* **DOCUMENT EXTRACT**
------------------------------------------------
Software development companies can be very profitable businesses but are also cash-flow intensive. This challenge must be managed correctly to avoid cash flow problems that could affect the viability of the business. This article discusses two techniques to address this issue. We cover:
- Revenues vs. costs
- Discounts for early payments
- Financing invoices
- Common invoicing problems
- Advantages of invoice factoring
- Limitations of factoring
- Qualification criteria
- Is factoring right for you?
1. Revenues vs. costs
Software companies often work on consulting and development projects for their clients. These projects can be an excellent opportunity for growth and a reliable source of revenue. However, they can also be a source of cash flow problems.
Many software projects are billed at their completion or in stages, depending on the scope. Customers don’t pay their invoices immediately. Instead, they ask for net-30 terms. Having net-30 accounts can be a challenge because most of your expenses are due before that.
Let’s take payroll as an example. Payroll is your largest expense and must be paid every two weeks. However, your customer may not have been invoiced for that work yet. Even if they had been invoiced, it would be due in 30 to 60 days. Your only option is to pay salaries and other expenses out of your cash reserves. You can replenish reserves and book the profit once the customer pays their invoice.
This situation won’t be a problem as long as your company has enough cash reserves to cover expenses. However, companies with small reserves could be at risk of cash flow problems.
2. Discount for early payments
Companies with minor issues can improve their cash flow by offering clients a discount if they pay early. This strategy is typical in the industry and can work well. It involves giving your client a 2% discount (negotiable) if they pay their invoices in less than ten days. Otherwise, the customer can pay the total amount on their usual terms.
------------------------------------------------
[Records of locating words and elements]
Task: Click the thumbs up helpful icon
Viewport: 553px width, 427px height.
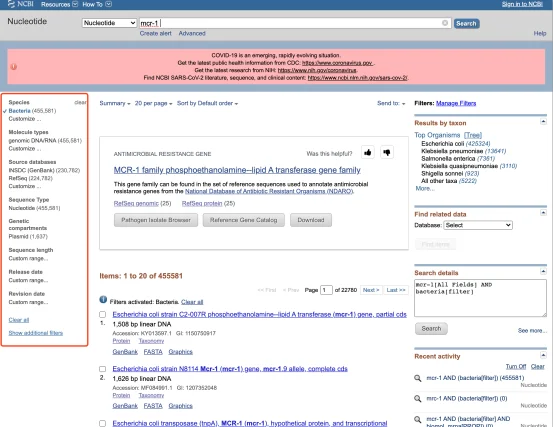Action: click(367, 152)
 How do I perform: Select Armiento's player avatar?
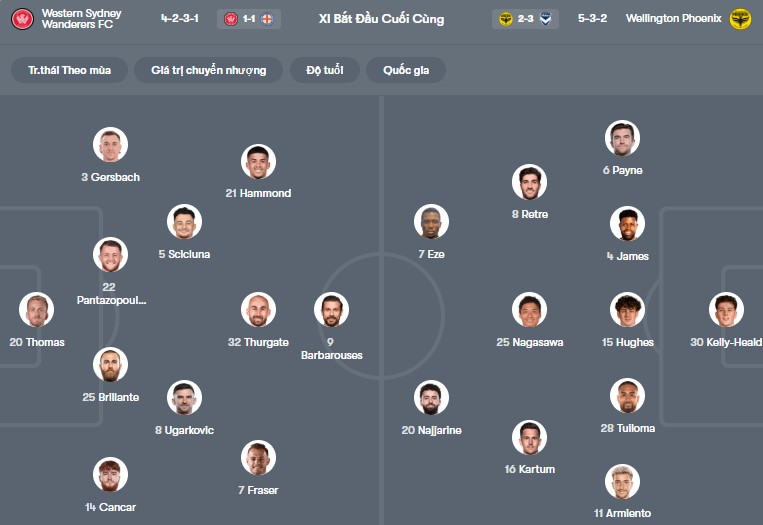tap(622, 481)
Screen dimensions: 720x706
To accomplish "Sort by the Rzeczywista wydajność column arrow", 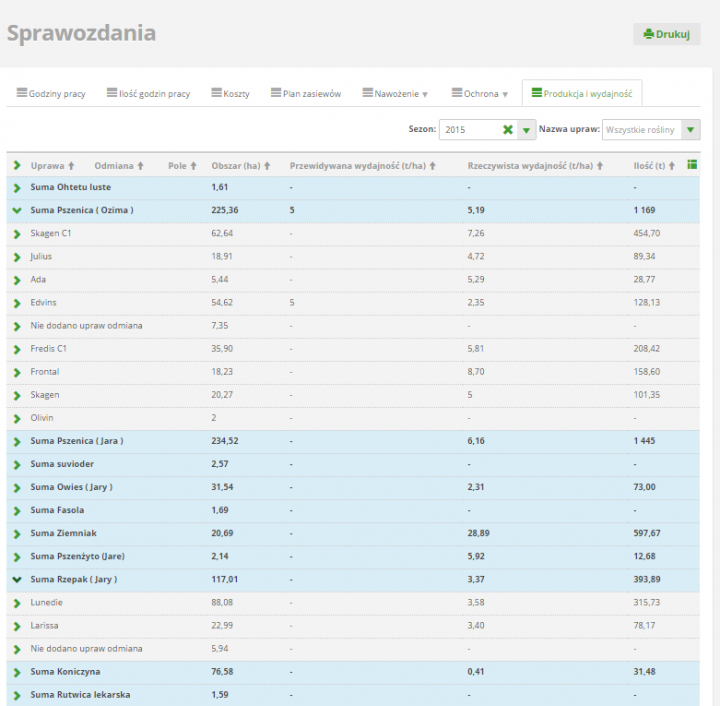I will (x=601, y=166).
------------------------------------------------
* **GIVEN REQUEST 1**
List every topic that the cash flow article says it covers.
* **GIVEN REQUEST 2**
Duplicate the part of the cash flow article starting with "This situation won’t" and going on through "their usual terms.".
* **GIVEN REQUEST 3**
Summarize the cash flow article in two sentences.
The records have no connection to the article on cash flow in software companies.

* **FULL OUTPUT 1**
- Revenues vs. costs
- Discounts for early payments
- Financing invoices
- Common invoicing problems
- Advantages of invoice factoring
- Limitations of factoring
- Qualification criteria
- Is factoring right for you?

* **FULL OUTPUT 2**
This situation won’t be a problem as long as your company has enough cash reserves to cover expenses. However, companies with small reserves could be at risk of cash flow problems.
2. Discount for early payments
Companies with minor issues can improve their cash flow by offering clients a discount if they pay early. This strategy is typical in the industry and can work well. It involves giving your client a 2% discount (negotiable) if they pay their invoices in less than ten days. Otherwise, the customer can pay the total amount on their usual terms.

* **FULL OUTPUT 3**
Software companies often bill projects on completion or in stages with net-30 terms, so expenses like biweekly payroll must be paid from cash reserves before customers pay, which puts companies with small reserves at risk of cash flow problems. Companies with minor issues can improve cash flow by offering clients a discount, such as 2%, for paying invoices in less than ten days.